• [Direction]:
Display every line of the listing that contains the string "Export", matching case exactly.

* Start Records *

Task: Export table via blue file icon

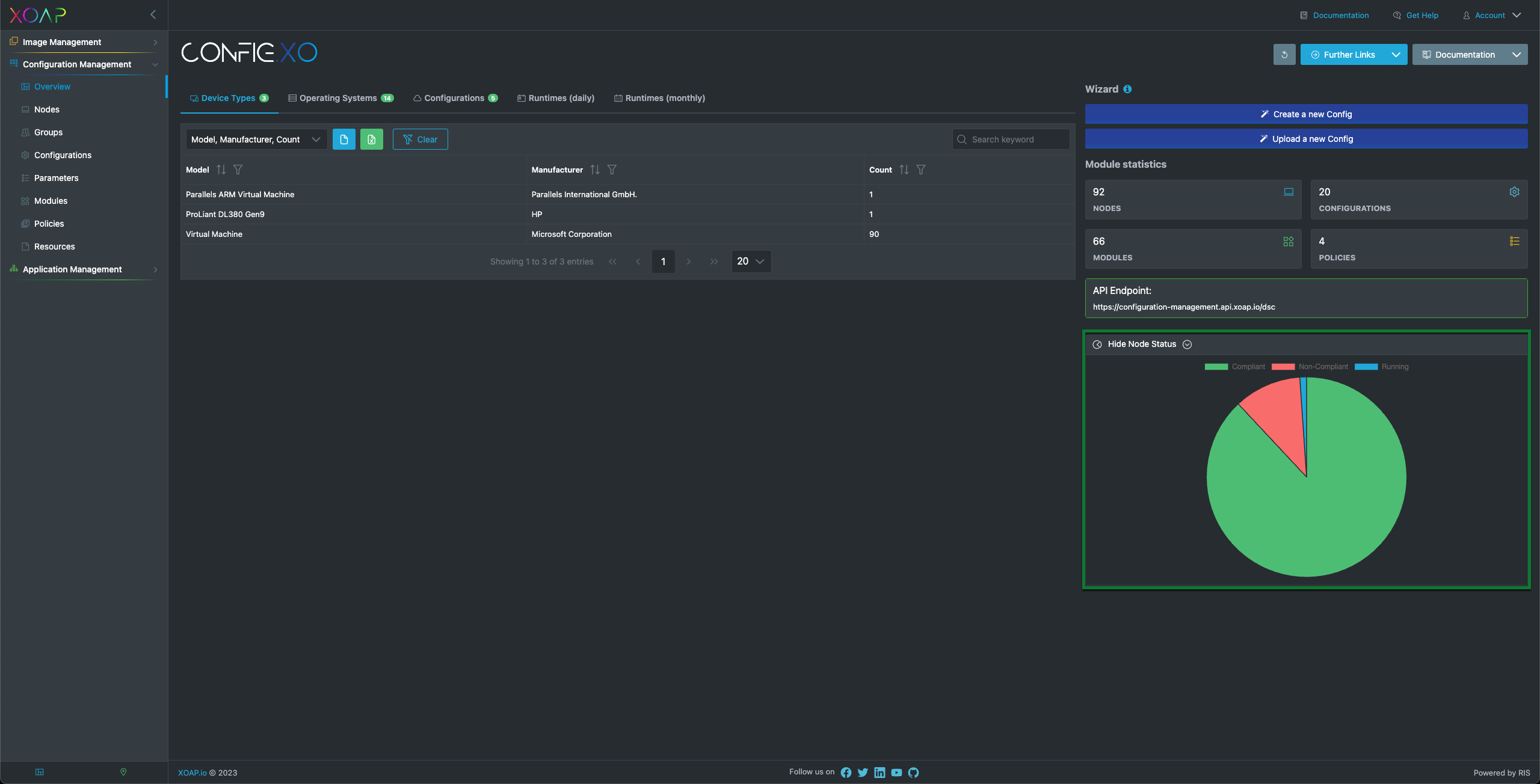Action: point(344,139)
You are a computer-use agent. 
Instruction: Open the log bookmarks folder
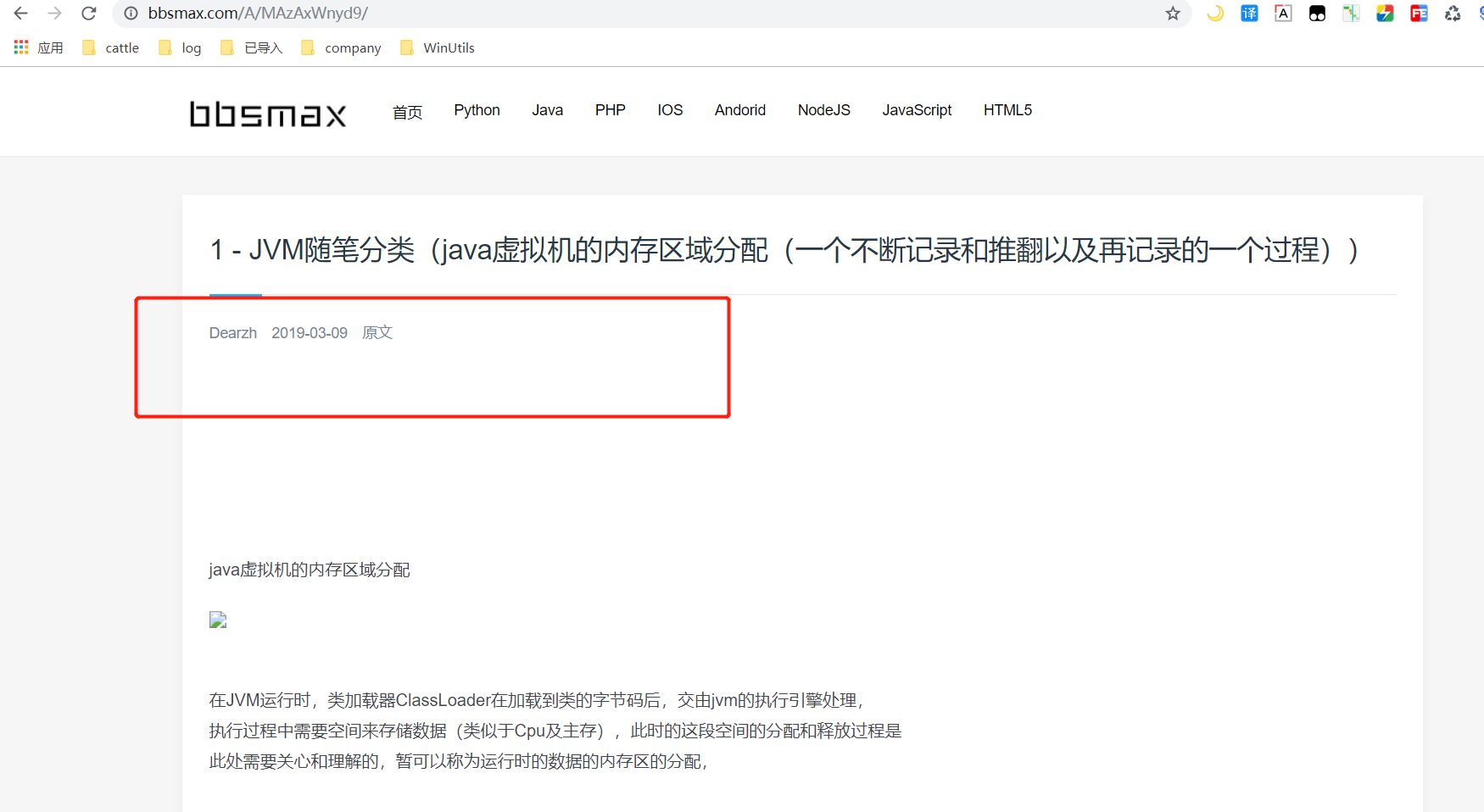181,48
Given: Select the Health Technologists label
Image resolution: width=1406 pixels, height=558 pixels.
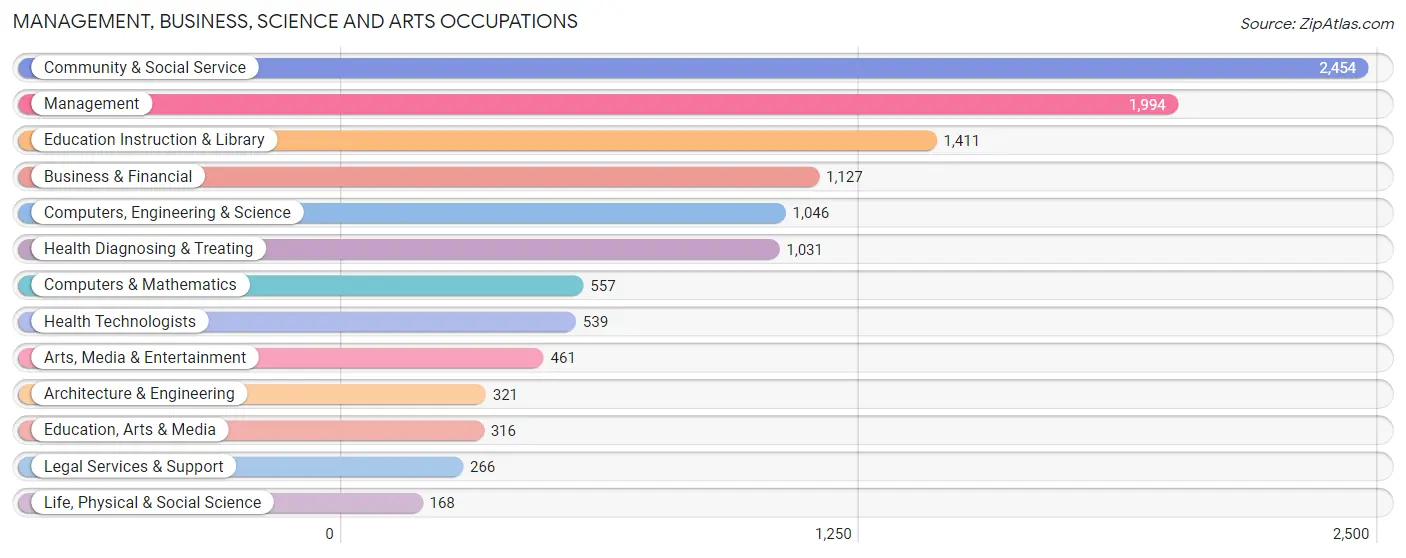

* End Records *

• [The output]:
Task: Export table via blue file icon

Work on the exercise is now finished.